There are bigger issues than gun control here and better ways to reduce violence than well intended but misguided legislation.
You miss the point entirely jon. 40,000 people per year are killed in drunk driving incidences. Should we ban all cars? 300,000 people die from obesity related diseases per year. Should we ban spoons and forks? Already illegal drugs are killing 38,000 people per year. The laws didn't do a lot for them. 5,000 teens below the age of 18 died of alcohol poisoning last year, yet it's illegal for them to buy it. Five children die every day from abuse in America every day with 3.6 million reports a year. In the time since the shooting, a greater number have died at the hands of abusers without the use of a gun.
We can banty about stats until hell freezes over, but at the end of the day, banning objects of any kind won't change a thing.
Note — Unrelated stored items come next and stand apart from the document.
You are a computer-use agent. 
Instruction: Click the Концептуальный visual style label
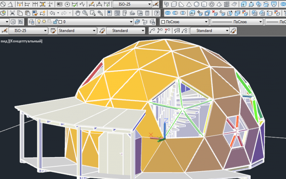click(x=26, y=41)
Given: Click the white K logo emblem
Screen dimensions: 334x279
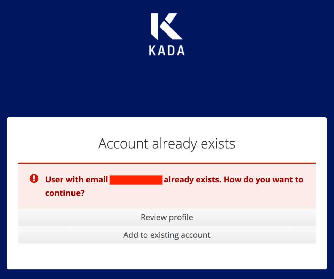Looking at the screenshot, I should [x=166, y=26].
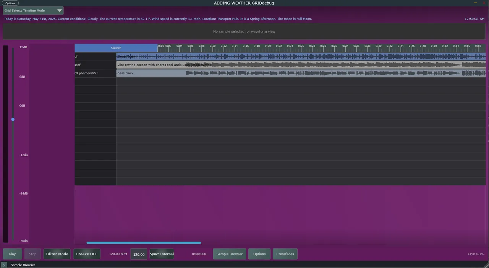Toggle Editor Mode
This screenshot has width=489, height=268.
[57, 254]
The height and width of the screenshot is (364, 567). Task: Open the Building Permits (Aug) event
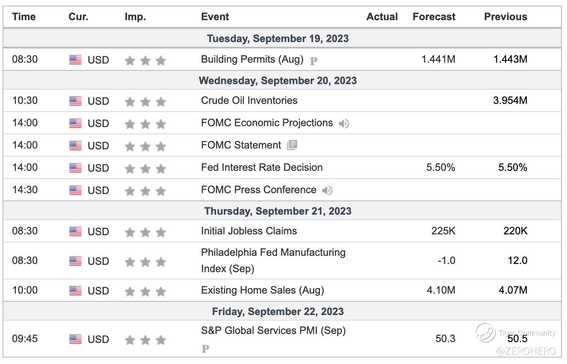pyautogui.click(x=252, y=59)
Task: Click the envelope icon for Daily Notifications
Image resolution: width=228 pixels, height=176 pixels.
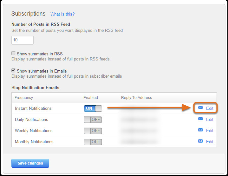Action: tap(200, 119)
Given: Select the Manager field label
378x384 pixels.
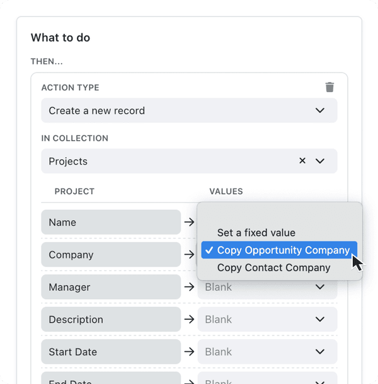Looking at the screenshot, I should [111, 287].
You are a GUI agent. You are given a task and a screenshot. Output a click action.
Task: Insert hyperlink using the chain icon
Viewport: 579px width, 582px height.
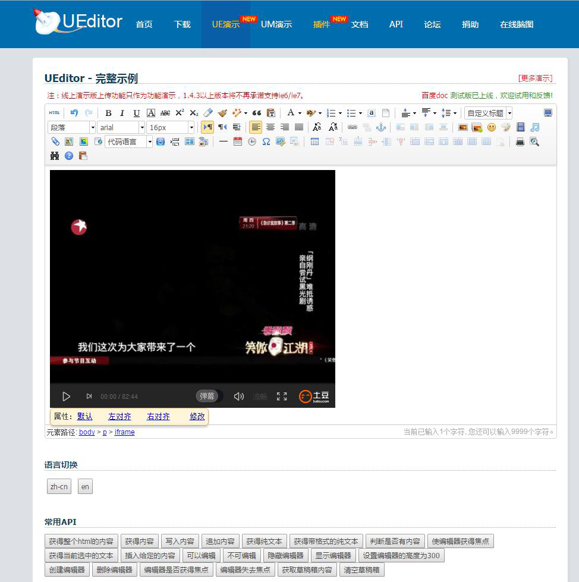(353, 127)
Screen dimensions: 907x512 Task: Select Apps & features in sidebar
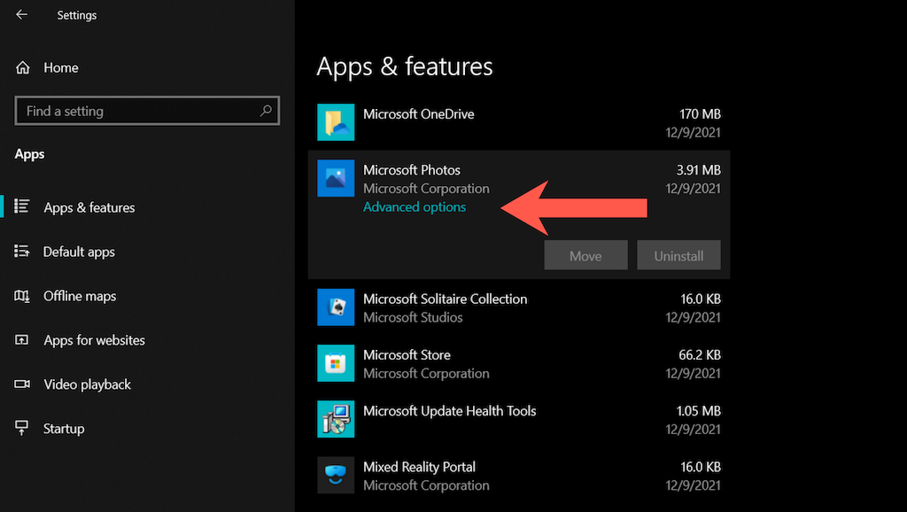pos(89,207)
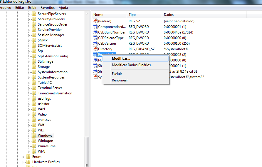
Task: Expand the SNMP key arrow
Action: (29, 40)
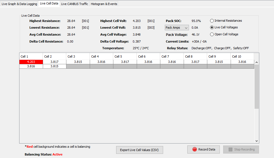Select the Internal Resistances radio option
Image resolution: width=274 pixels, height=158 pixels.
(212, 21)
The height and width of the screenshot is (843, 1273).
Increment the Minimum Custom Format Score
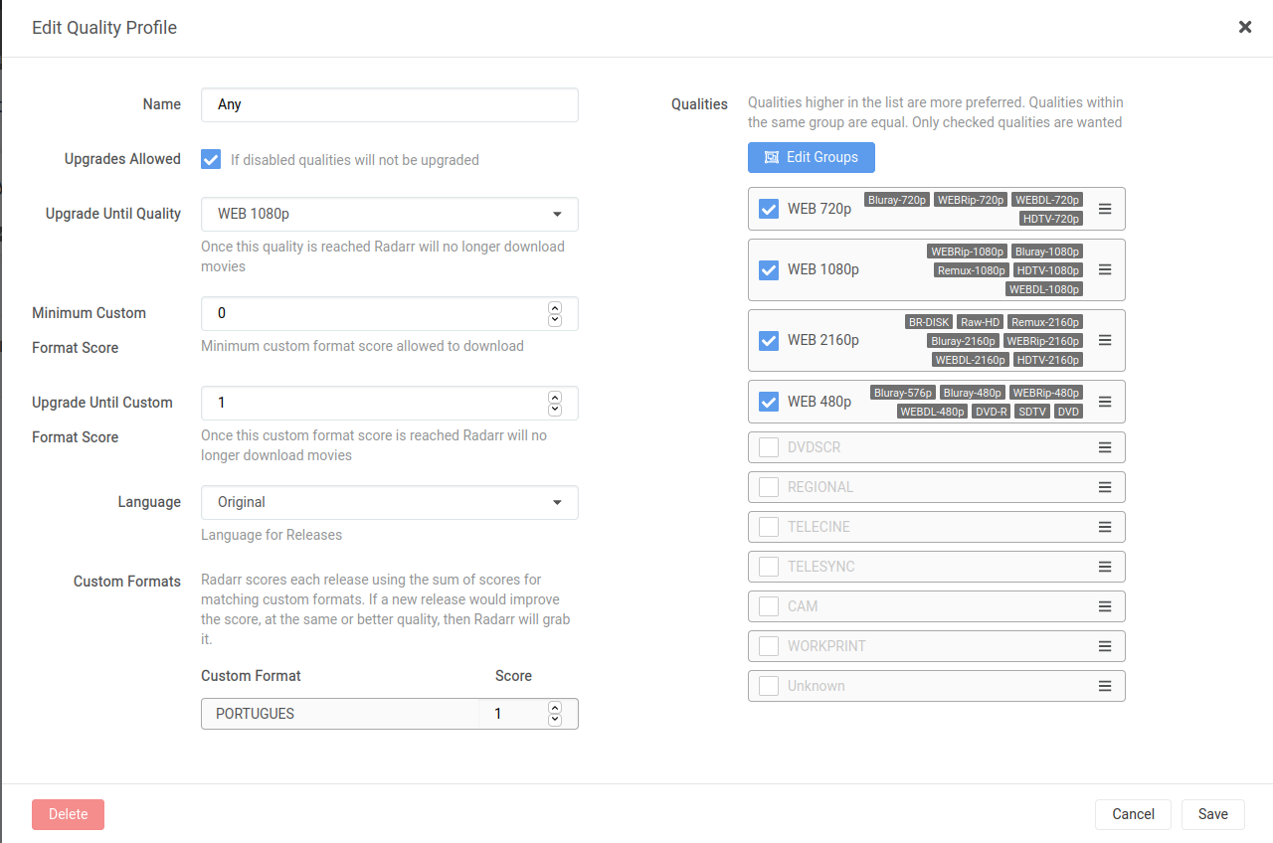click(x=555, y=308)
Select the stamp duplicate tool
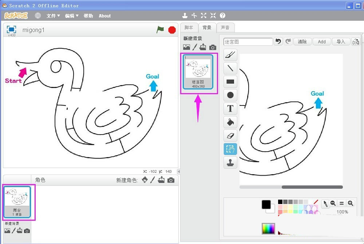Viewport: 364px width, 244px height. point(230,163)
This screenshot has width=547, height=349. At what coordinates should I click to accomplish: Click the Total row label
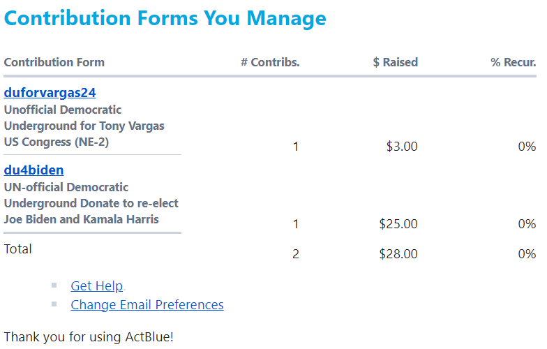tap(18, 248)

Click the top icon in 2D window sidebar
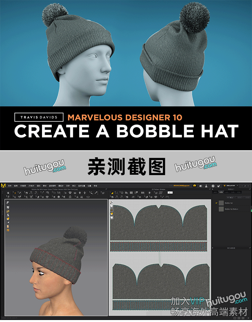tap(112, 203)
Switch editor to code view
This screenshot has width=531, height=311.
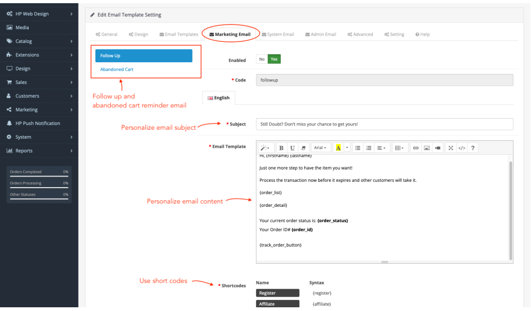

We can throw every gun in America in a smelting pit including the militarys; we can even include every form of object intended to cut, maime or kill of any kind to that smelter, and within 3 months, the cartels will have rearmed, the criminals would be armed within 6 months as well.
This is a fact. cocaine is illegal, PCP is illegal, driving drunk is illegal, underage drinking is illegal, child abuse is illegal, most of my list above is illegal already, but it doesn't change anything.
Society has to change to fix it. Society has to look at who is doing the crime and why. It doesn't matter if they hopped a curb in a truck in NYC and mowed down 50 people, or bombed a building killing 183, or shot 27. Dead is dead. What about society is broken that is causing it? Banning this, restricting that, isn't going to do any good other than disarm law abiding citizens and make them prey for the criminals who by definition, do not care about the law.
You speak of other nations, last I checked, the only thing that changed was the method of killing. Instead of guns, it's bombs, planes, cars, gas, you name it. In many of those places, such as mumbai it was already illegal, not a year and a half ago in Russia, there was a school attack that killed 350. In China on the same day as the ct killings, 22 children were stabbed by one pyscho. People intent on killing are going to kill and there is not a thing you or I can do about it other than prevent someone from stopping that person by disarming law abiding citizens.
It's the society, it's the people, not the object, be it a gun, a knife, a car, a plane, a sledge hammer and every other inanimate object used by a deranged person to kill.
Some of your points are very well taken Jon...
so precisely that I say thus:
When the government gets serious about eliminating auto deaths by banning alcohol and drugs (instead of legalizing drugs in more and more states), when they get serious about ending deaths from stupid acts with a car with things like speeding, aggression, selfish drivers, OH LET'S JUST BAN CARS, when they get serious about ending deaths by abortion (I agree wholeheartedly with John, it is MURDER. Less than 2% are done for the main reason it is supposedly legal.), when they get serious about .....etc.
YOU can't do it. It is not the government's job to protect people from injury and/or death. But unless they want to create a level playing field, don't single out guns and/or any other tool that could be considered a weapon (knife, pitchfork, shovel, axe, table fork, razor, etc) because you are right... "Where does it end"?
And just because someone dies from a gun attack does not mean we have failed by not passing more laws.